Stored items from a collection
-.-.-

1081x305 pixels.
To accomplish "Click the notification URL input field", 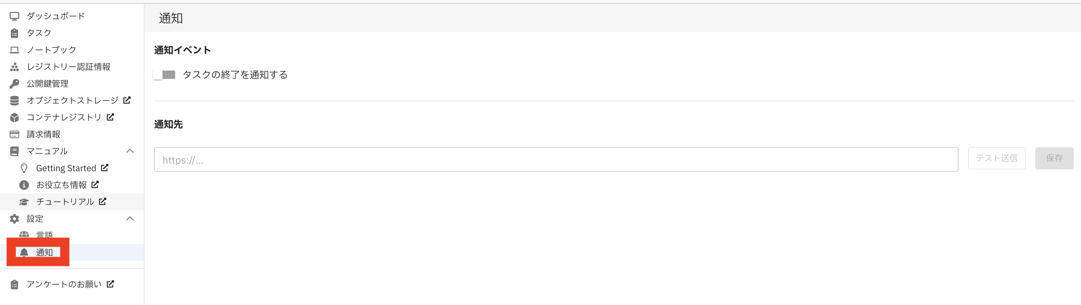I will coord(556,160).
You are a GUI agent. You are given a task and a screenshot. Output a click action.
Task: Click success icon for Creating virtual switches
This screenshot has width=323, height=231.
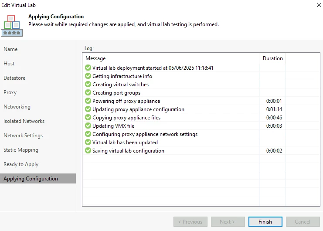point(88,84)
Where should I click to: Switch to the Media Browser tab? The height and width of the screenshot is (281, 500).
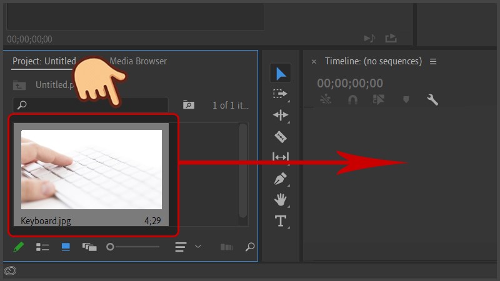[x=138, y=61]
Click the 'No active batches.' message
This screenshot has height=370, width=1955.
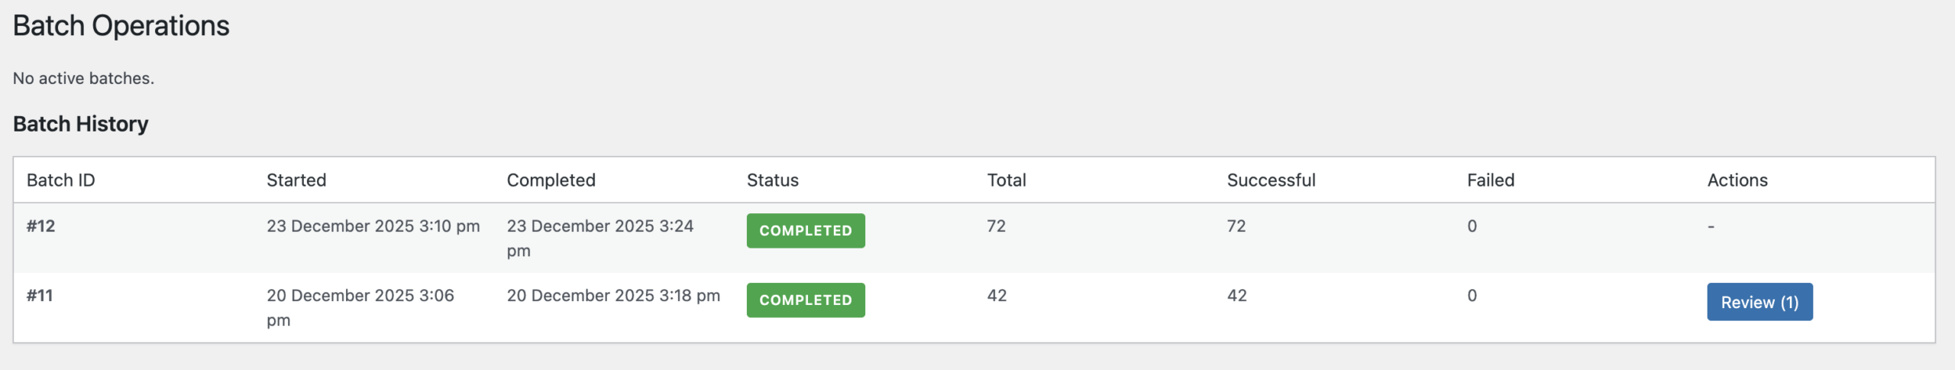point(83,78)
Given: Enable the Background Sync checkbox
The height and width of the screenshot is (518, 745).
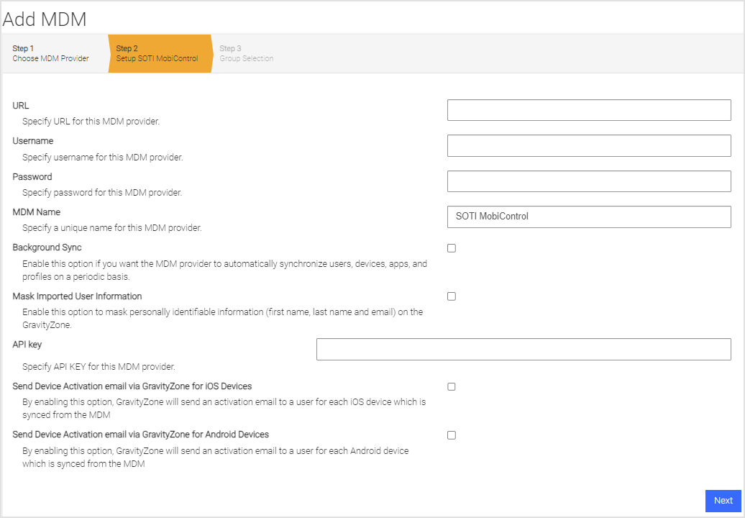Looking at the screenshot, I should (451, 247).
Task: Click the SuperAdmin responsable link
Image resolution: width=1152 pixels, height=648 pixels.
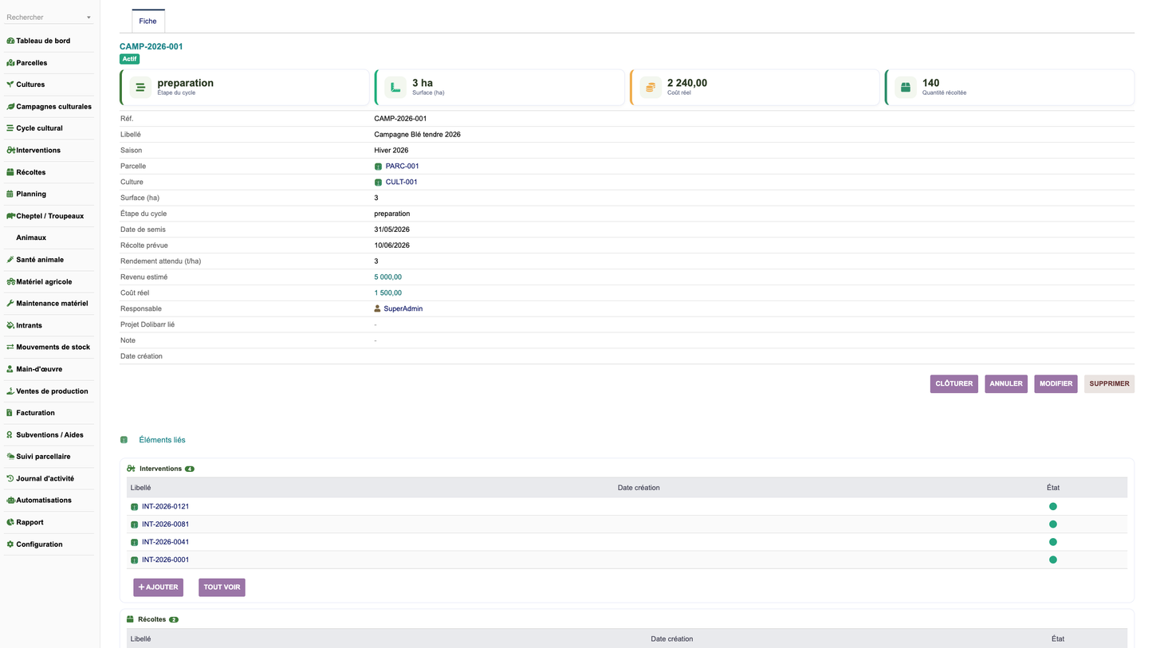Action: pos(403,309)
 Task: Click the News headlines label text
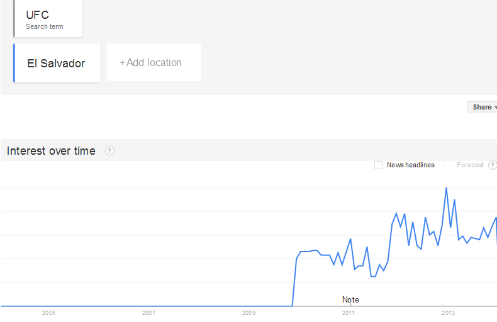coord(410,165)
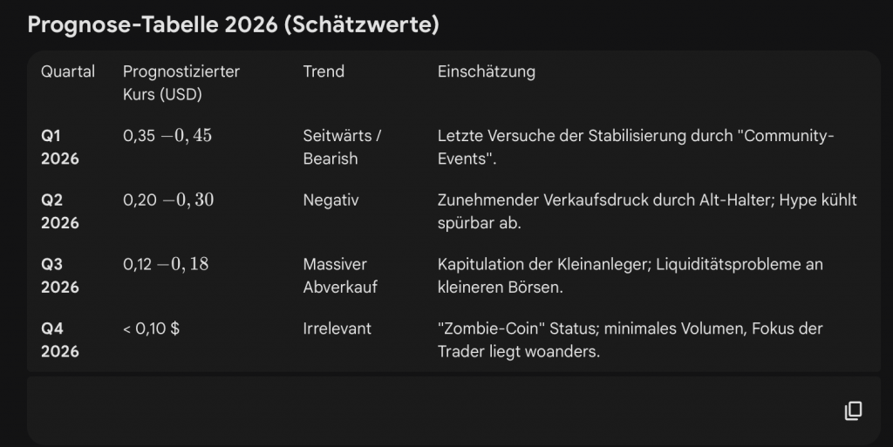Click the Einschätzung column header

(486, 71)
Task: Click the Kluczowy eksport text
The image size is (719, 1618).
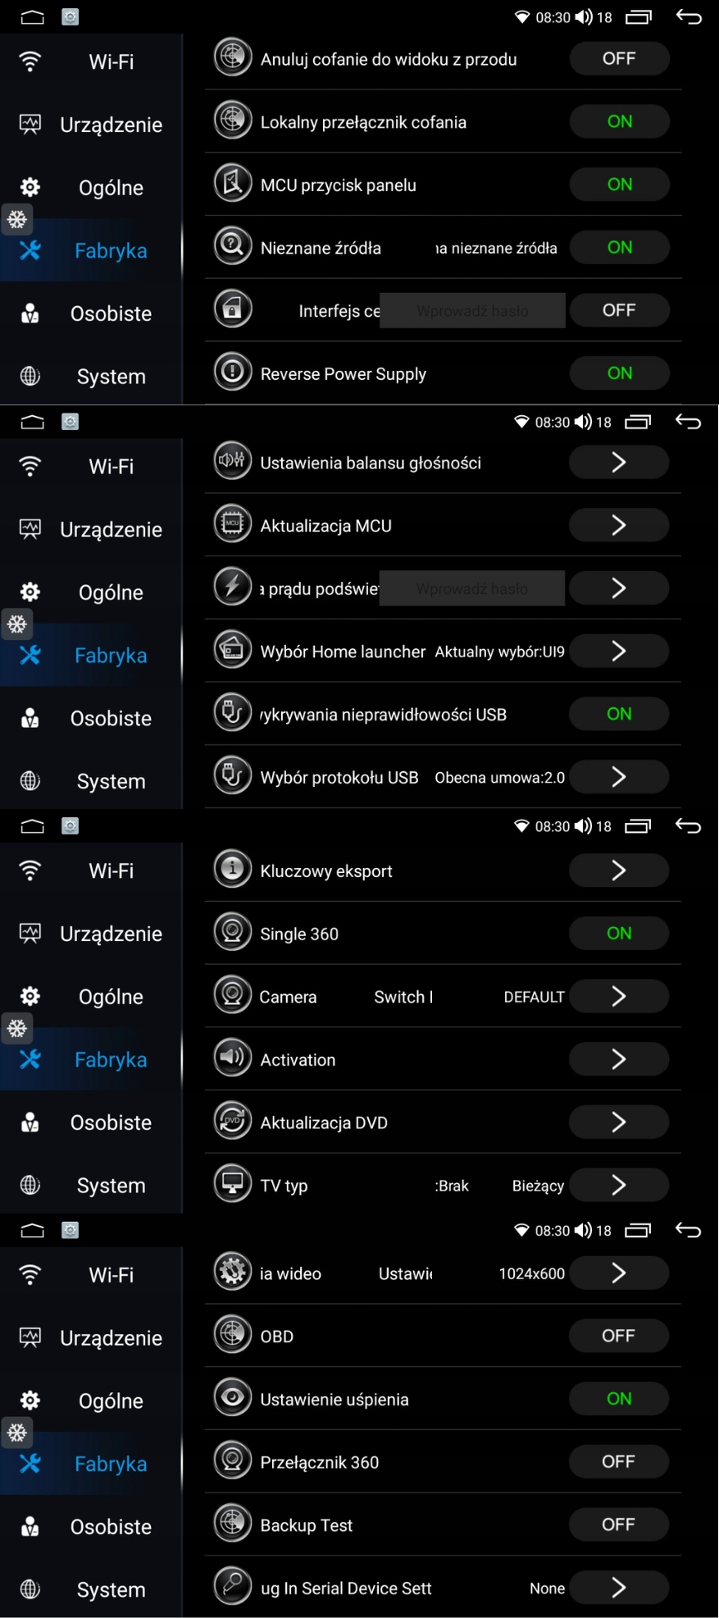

-.-.-

§ Your goal
Only the lines from the one containing "Image resolution: width=1152" through the last line of the data belong in the copy, both included and reproduced exactly. Pictures do not.

§ Reply to the task
Image resolution: width=1152 pixels, height=648 pixels.
Action: pos(403,309)
 Task: Click the News headlines label text
coord(410,165)
Click the Einschätzung column header

(486, 71)
Task: Click the Kluczowy eksport text
The image size is (719, 1618).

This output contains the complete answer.